Uwe Schindler Tue, 01 Oct 2024 07:38:21 -0700

Oh Thanks,

did not notice. So all looks fine. Because I was checking and found only9.x files.

We still have some 9.x codec versions in the checkout, but thats thesame for older ones. The only important thing is that the top-levelcodec is on 10.x, we don't need to care about postings, docvalues,...


Uwe

Am 01.10.2024 um 09:53 schrieb Chris Hegarty:

Uwe,

On 1 Oct 2024, at 08:08, Uwe Schindler <[email protected]> wrote:

Hi,
are we ready for a release. Because at moment I don't think we have fully 
cleaned up the codecs and this could lead to problems when going to 11.x 
because of version numbers in the index files!?
     • Rename the most recent codec to 10x
     • Remove older 9.x stuff and move to backwards, only keep latest.
Is this still planned or ongoing?

Yes.

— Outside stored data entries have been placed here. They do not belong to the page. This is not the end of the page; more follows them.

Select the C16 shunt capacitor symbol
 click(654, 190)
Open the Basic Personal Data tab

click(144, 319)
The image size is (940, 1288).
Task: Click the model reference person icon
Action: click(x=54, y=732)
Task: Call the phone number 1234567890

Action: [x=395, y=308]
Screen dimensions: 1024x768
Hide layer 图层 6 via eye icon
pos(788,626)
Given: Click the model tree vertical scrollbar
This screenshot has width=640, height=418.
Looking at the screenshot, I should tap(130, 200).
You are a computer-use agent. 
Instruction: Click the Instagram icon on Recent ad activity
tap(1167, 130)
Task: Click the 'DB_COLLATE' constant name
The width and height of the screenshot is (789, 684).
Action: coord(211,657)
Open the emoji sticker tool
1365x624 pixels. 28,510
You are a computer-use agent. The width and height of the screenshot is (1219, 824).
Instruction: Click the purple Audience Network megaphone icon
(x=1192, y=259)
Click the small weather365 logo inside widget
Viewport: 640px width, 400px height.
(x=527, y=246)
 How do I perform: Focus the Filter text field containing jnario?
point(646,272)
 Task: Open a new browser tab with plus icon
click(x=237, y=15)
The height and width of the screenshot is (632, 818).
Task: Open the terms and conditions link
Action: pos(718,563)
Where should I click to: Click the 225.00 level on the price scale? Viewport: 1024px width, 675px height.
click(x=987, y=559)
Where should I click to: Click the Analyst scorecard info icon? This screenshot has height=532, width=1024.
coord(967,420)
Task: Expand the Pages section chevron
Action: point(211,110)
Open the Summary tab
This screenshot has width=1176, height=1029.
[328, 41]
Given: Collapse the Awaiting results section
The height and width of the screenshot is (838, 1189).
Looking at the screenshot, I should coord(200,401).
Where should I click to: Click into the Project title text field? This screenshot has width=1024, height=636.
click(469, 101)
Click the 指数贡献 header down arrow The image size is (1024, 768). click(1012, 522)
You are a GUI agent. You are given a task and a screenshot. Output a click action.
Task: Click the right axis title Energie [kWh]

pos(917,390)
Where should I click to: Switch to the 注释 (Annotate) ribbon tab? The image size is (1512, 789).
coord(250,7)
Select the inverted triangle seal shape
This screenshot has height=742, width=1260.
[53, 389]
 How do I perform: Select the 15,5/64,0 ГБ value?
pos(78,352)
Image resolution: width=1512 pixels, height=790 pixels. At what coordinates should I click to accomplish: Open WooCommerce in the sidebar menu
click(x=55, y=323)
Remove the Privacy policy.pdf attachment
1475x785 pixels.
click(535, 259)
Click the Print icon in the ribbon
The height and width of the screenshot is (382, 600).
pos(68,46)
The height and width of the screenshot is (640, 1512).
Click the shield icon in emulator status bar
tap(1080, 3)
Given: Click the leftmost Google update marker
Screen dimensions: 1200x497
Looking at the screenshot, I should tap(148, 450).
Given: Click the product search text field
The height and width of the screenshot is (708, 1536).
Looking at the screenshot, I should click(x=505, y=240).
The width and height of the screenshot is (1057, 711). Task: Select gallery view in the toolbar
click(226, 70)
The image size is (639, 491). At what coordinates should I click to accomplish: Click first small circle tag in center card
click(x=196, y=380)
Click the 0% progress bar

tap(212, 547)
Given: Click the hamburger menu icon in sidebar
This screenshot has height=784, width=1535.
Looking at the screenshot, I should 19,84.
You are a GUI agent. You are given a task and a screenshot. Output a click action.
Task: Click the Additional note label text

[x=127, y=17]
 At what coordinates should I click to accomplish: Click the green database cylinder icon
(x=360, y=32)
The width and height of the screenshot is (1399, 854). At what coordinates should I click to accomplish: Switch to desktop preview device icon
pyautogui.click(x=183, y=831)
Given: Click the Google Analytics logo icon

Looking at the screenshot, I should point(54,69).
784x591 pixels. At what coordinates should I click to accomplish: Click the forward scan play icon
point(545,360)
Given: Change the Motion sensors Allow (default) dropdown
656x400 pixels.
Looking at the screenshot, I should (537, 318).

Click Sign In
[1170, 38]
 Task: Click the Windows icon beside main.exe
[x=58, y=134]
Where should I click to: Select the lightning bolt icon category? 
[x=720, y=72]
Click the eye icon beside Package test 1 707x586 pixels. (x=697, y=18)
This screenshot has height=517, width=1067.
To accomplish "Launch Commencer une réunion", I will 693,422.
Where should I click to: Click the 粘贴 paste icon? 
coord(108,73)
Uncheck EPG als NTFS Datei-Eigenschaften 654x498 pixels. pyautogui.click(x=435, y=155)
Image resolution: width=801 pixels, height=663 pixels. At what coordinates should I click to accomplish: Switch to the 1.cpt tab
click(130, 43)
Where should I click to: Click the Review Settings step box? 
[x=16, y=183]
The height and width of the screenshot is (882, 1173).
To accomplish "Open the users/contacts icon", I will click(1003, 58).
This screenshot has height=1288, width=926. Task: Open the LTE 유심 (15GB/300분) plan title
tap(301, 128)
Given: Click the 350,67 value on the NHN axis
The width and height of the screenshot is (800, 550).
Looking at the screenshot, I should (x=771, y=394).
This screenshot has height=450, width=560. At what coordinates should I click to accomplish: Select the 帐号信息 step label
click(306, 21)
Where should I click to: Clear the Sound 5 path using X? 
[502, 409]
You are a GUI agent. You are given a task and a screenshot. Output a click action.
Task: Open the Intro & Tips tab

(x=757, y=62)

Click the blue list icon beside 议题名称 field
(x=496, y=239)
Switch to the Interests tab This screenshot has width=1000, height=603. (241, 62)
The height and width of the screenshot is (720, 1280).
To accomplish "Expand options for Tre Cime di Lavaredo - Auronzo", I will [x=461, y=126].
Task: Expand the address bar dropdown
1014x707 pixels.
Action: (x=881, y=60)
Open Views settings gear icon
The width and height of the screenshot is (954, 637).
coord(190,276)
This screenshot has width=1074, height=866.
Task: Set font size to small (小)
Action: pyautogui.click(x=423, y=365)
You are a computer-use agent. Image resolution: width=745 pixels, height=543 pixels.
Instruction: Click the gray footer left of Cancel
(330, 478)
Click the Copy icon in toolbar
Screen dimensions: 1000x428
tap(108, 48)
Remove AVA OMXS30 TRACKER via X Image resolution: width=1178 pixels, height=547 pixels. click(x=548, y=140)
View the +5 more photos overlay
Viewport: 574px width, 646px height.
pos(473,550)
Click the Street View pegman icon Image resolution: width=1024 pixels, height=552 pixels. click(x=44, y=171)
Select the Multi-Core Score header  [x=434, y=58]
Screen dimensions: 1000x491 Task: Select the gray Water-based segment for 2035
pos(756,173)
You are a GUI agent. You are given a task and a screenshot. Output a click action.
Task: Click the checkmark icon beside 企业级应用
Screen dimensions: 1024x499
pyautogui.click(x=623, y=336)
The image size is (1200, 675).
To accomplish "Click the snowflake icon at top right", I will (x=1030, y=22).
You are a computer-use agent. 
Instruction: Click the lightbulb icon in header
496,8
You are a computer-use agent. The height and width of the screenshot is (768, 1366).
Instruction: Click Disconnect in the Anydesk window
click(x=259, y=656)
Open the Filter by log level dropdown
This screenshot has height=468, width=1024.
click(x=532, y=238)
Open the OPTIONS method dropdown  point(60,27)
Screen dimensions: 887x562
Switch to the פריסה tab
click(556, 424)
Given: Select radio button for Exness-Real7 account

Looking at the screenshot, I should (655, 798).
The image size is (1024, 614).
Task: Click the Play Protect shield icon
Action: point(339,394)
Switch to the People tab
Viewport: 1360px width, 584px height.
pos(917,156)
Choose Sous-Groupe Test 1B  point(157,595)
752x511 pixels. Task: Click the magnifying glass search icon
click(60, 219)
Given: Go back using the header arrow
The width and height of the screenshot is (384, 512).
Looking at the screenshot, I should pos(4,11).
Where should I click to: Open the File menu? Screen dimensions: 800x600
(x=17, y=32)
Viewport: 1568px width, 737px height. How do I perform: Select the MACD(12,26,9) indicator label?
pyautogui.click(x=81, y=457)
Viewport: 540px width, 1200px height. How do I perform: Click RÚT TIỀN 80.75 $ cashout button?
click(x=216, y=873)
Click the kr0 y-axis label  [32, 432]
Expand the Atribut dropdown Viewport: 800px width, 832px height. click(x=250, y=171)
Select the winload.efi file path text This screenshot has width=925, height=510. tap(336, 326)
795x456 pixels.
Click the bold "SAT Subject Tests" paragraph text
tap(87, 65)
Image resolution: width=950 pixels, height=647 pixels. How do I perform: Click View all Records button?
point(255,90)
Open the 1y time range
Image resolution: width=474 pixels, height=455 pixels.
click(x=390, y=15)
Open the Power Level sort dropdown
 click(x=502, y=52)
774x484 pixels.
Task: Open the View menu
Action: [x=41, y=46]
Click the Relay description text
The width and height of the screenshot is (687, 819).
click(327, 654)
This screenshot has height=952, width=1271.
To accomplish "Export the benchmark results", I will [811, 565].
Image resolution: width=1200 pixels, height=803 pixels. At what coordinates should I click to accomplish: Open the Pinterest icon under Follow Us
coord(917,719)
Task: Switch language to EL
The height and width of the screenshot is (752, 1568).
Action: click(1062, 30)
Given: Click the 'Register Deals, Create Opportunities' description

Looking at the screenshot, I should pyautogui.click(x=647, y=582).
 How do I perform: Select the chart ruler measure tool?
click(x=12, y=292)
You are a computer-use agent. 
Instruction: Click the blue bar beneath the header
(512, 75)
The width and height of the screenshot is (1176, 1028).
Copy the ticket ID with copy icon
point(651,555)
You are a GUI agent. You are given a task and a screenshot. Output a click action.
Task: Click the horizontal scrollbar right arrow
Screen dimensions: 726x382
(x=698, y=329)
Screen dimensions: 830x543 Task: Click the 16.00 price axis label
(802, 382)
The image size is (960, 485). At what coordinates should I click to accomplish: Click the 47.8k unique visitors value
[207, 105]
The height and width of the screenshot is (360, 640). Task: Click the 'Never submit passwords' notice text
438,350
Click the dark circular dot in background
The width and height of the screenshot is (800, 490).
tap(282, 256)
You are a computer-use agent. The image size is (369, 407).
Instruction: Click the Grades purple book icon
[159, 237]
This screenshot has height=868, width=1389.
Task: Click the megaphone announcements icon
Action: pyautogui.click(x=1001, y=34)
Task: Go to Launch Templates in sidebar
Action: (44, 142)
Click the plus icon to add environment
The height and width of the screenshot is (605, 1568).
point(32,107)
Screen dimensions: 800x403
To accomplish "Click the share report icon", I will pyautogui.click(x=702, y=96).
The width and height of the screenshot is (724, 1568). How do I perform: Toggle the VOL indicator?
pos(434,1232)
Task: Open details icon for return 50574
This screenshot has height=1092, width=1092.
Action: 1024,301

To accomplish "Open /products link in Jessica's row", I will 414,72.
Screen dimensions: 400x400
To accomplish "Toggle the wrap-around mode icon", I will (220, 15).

I believe everything that is needed is in Adrien’s PR  - 
https://github.com/apache/lucene/pull/13815. I actually thought that it was 
already merged.

I’ll do some final testing, etc, on this PR and get it merged.

-Chris.

Uwe
Am 30.09.2024 um 19:35 schrieb Luca Cavanna:

Hi all,
given Adrien's limited availability, Chris and I flipped a coin and decided
that I will be the release manager for Lucene 10. branch_10x and branch_10_0
have already been created. I will follow up with the first RC tomorrow.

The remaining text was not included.